Nehmen die Wirte das Drogenproblem im Leonhardsviertel jetzt selbst in die Hand? Von der Stadt und der Polizei enttäuscht, werden Rufe nach einem privaten Sicherheitsdienst laut, der für Ordnung sorgen soll.

Digital Desk: Sascha Maier (sma)

Stuttgart - Die junge Frau schiebt ihr Baby im Kinderwagen zur Seite, holt eine Zigarettenschachtel hervor. Weitere Anstalten, das Drogengeschäft mit einigen von der Sucht sichtlich gezeichneten Männern zu verschleiern, macht sie nicht. Das Publikum, das die Szene an einem Nachmittag an der Hauptstätter Straße im Leonhardsviertel von einer Bar aus beobachtet, interessiert die Mutter herzlich wenig. Hier wird so offen gedealt wie am Frankfurter Hauptbahnhof. Ein Zustand, den die Wirte im Viertel nicht länger hinnehmen wollen.

 

Weil sie sich von der Stadt im Stich gelassen fühlen, haben sie vor wenigen Wochen eine private Initiative gegründet, um das Drogenproblem in der Nachbarschaft selbst anzupacken. Einen Namen hat der neue Klub noch nicht. Aber bereits beim ersten Treffen wurde deutlich, dass es so nicht weitergehen kann. „Wir brauchen einen privaten Sicherheitsdienst“, sagt Yafa Josephides vom israelischen Restaurant Yafa an der Stadtbahnhaltestelle Rathaus.

Bei ihr versammelten sich im Mai erstmals die Gastronomen von der Weinstube Fröhlich, vom Fou Fou, dem Korridor, dem Paul & George und andere, um einen gemeinsamen Kurs im Umgang mit den Problemen in der Altstadt zu finden. Es herrscht große Einigkeit, dass zu den drängendsten Problemen die Junkieszene gehört. Die Erzählungen der Wirte klingen ähnlich: Morgens wird erst mal geputzt, um Urinrückstände oder Spritzen zu beseitigen – und herumlungernde Drogensüchtige werden zum Gehen aufgefordert. „Dafür geht jeden Tag etwa eine Stunde drauf“, sagt Josephides.

Zu wenig Polizeipräsenz

Würde vor allem an Wochenenden ein Sicherheitsdienst Präsenz zeigen, wofür sich die Wirte die Kosten teilen könnten, wäre das anders, glaubt sie: „Die Polizeipräsenz ist zu wenig.“ Gleichzeitig betont Yafa Josephides, dass sie persönlich keine feindseligen Gefühle gegenüber den Drogenabhängigen hegt. „Das sind natürlich Menschen und wir leben hier in einer Großstadt“, sagt sie.

───

ARBEITSAUFTRÄGE:
**A)** In welchem Lokal trafen sich die Gastronomen laut dem Textauszug über das Leonhardsviertel im Mai zum ersten Mal?
**B)** Führen Sie den Textauszug über das Drogenproblem im Leonhardsviertel nach seinem letzten Satz weiter.
Die Daten stammen aus einer anderen Quelle als der Textauszug.

GESAMMELTE DATEN:
───

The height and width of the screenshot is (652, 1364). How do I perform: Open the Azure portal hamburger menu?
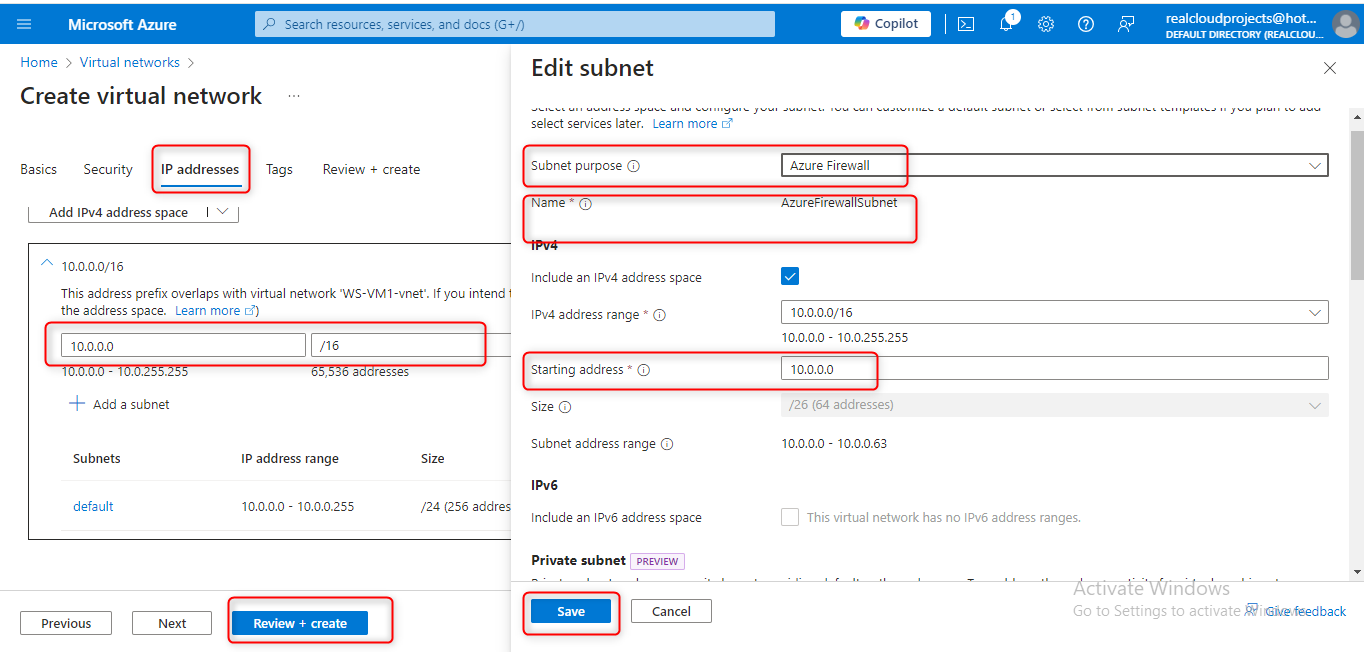pyautogui.click(x=24, y=24)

───

LÖSUNGEN ZU AUFGABEN:
**A)** Im israelischen Restaurant Yafa an der Stadtbahnhaltestelle Rathaus.

**B)**
Die Idee, eine private Sicherheitsfirma zu beauftragen, findet trotzdem auch bei anderen Wirten Anklang. Francesco Molendini betreibt nur wenige Häuser weiter das Café Bohne. Eine Zigarettenkippe fliegt aus dem vierten Stock auf den Gehweg. „Die kam aus einer Wohngemeinschaft, mit denen spreche ich nachher“, sagt Molendini. Neben der Drogenproblematik im Viertel stört ihn vor allem der Müll: „Es gibt weit und breit nicht einen Mülleimer.“ Die Idee mit der Privat-Security findet er prima. „Das würde auf jeden Fall helfen“, sagt der Gastronom.

Kersten Knödel vom Immer Beer Herzen Richtung Wilhelmsplatz ist davon nicht wirklich überzeugt. Vor fast genau einem Jahr wurde hier eingebrochen – einiges deutete damals auf Beschaffungskriminalität hin. „Für die Sicherheit im Viertel ist die Polizei zuständig“, sagt Knödel. Heute sei er die Hauptstätter Straße bereits etliche Male hoch- und runtergelaufen und habe dabei nicht einen Streifenpolizisten gesehen.

Die Drogenszene breitet sich aus

Am Wochenhände sorgt im IBH, wie sich die Abkürzung des Ladens eingebürgert hat, ein Türsteher an der Terrasse für Ordnung. „Noch mehr Geld für Sicherheit wollen wir eigentlich nicht ausgeben“, sagt Knödel. Außerdem würden die Wirte bereits genug Steuern zahlen und zu einer positiven Quartiersentwicklung beitragen – darum sieht er die Stadt in der Pflicht.

Die Polizei beobachtet im Leonhardsviertel keine Verschlechterung, allerdings auch keine Verbesserung der Lage. „Dass sich die Drogenszene dort mittlerweile weit über den Leonhardsplatz ausgeweitet hat, ist uns bekannt“, sagt Polizeisprecher Stephan Wiedmann. Die Spritzenfunde reichen heute von der Jakobschule bis zum Charlottenplatz.

„Wir sind dort fast täglich mit Streifen im Einsatz“, sagt Wiedmann. Auch mit Kräften der sogenannten Sicherheitskonzeption Stuttgart (SKS), die besonders an Brennpunkten in der City unterwegs ist. Nicht genug, wie die Elternschaft der Jakobschule, die Mehrheit der Kommunalpolitiker im Bezirksbeirat Mitte, die Bordellbetreiber im Rotlichtviertel und jetzt auch die Wirte finden. Letztere Planen bereits ihr nächstes Treffen. Die Probleme, über die sie sprechen, werden wahrscheinlich die gleichen sein.